The Vedanta Sutras of Badarayana, Commentary by Sankara (SBE38), tr. by George Thibaut  at sacred-texts.com
12. It is designated as having five functions like mind.
The chief vital air has its specific effect for that reason also that in scripture it is designated as having five functions, prâna, apâna, vyâna, udâna, samâna. This distinction of functions is based on a distinction of effects. Prâna is the forward-function whose work is aspiration, &c.; apâna is the backward-function whose work is inspiration, &c.; vyâna is that which, abiding in the junction of the two,
is the cause of works of strength 1; udâna is the ascending function and is the cause of the passing out (of the soul); samâna is the function which conveys the juices of the food equally through all the limbs of the body. Thus the prâna has five functions just as the mind (manas) has. The five functions of the mind are the five well-known ones caused by the ear, &c., and having sound and so on for their objects.
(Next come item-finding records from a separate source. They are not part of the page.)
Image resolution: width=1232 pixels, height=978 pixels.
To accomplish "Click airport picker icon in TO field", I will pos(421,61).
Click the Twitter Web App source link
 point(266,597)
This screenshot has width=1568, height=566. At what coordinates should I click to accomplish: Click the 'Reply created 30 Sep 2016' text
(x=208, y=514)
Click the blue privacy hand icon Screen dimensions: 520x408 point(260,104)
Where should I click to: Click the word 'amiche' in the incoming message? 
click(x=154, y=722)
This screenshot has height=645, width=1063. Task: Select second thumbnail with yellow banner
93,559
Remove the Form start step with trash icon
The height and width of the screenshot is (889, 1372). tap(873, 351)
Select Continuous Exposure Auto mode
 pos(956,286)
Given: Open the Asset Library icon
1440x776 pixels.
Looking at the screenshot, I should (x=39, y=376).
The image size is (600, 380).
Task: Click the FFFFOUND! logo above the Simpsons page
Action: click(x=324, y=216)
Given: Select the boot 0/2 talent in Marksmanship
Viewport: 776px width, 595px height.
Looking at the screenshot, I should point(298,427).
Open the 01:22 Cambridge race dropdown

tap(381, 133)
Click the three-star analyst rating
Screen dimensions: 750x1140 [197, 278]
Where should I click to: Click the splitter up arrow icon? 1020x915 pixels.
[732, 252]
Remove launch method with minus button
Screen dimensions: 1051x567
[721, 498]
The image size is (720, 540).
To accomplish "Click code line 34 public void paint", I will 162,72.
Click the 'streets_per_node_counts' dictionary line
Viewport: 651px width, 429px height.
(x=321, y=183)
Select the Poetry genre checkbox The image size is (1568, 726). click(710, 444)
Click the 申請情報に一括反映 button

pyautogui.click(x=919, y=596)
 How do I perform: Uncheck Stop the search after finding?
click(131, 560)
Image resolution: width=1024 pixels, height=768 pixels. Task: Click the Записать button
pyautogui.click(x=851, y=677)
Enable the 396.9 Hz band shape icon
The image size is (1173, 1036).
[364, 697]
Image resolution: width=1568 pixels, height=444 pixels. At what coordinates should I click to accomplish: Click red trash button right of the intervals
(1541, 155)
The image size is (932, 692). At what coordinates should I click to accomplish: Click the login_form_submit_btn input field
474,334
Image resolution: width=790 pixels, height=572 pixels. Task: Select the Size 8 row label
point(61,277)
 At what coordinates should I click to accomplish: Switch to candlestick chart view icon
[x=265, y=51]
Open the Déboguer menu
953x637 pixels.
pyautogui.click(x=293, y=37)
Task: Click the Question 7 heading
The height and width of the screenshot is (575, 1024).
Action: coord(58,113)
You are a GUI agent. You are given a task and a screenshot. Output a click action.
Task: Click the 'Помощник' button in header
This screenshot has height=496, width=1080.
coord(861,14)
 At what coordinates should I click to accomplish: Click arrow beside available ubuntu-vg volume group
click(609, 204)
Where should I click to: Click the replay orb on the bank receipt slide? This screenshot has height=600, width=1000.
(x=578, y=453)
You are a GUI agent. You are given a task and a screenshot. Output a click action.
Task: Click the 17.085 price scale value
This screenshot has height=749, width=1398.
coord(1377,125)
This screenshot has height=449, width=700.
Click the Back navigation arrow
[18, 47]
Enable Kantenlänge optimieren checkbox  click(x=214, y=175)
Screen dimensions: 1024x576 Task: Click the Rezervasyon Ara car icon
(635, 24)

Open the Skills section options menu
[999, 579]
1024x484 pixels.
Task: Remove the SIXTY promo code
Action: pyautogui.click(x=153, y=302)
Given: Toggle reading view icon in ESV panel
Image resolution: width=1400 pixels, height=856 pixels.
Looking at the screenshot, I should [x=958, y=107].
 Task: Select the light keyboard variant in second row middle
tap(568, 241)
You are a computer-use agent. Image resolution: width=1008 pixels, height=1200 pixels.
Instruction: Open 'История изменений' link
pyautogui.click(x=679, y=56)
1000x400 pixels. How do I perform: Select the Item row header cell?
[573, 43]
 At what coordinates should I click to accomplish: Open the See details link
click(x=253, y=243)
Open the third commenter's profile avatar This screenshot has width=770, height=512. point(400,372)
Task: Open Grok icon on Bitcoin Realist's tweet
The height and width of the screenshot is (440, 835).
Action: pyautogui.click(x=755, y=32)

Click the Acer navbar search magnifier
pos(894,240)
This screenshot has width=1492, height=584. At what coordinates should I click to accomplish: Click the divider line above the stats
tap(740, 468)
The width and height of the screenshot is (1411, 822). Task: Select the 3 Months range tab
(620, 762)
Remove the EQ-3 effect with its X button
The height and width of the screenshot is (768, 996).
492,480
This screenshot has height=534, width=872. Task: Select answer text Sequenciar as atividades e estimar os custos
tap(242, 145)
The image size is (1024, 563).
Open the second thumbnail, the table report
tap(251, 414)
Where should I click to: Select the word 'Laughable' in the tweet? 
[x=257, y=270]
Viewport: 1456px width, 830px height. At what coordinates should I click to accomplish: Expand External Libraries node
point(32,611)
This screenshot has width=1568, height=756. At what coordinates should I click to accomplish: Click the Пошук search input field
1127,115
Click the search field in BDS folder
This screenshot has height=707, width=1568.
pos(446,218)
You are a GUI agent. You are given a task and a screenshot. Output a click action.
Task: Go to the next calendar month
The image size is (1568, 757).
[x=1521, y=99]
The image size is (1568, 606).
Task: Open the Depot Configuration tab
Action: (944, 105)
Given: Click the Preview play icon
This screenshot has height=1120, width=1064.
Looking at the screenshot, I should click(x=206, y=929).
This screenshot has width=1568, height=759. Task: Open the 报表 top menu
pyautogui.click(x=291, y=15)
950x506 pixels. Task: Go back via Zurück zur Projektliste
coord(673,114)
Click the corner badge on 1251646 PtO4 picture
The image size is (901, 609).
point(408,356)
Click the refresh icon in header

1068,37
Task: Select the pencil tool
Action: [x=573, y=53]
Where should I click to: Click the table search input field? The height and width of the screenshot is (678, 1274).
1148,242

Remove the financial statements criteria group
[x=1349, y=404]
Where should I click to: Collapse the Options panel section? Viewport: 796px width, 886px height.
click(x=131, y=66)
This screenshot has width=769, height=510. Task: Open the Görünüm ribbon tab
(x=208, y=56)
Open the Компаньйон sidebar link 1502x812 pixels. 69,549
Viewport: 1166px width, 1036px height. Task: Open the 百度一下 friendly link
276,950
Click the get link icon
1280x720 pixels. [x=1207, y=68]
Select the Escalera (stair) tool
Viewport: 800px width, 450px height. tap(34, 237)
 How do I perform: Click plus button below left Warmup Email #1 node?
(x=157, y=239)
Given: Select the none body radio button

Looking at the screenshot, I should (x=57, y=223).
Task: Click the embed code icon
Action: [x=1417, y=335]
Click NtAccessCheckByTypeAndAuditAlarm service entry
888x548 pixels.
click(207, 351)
By the functions of the mind we cannot here understand those enumerated (in Bri. Up. I, 5, 3), 'desire, representation,' &c., because those are more than five. But on the former explanation also there exists yet another function of the mind which does not depend on the ear, &c., but has for its object the past, the future, and so on; so that on that explanation also the number five is exceeded.--Well, let us then follow the principle that the opinions of other (systems) if unobjectionable may be adopted, and let us assume that the five functions of the manas are those five which are known from the Yogasâstra, viz. right knowledge, error, imagination, slumber, and remembrance. Or else let us assume that the Sûtra quotes the manas as an analogous instance merely with reference to the plurality (not the fivefoldness) of its functions.--In any case the Sûtra must be construed to mean that the prâna's subordinate position with regard to the soul follows from its having five functions like the manas.
90:1 Viz. the holding in of the breath; cp. Kh. Up. I, 3, 3-5.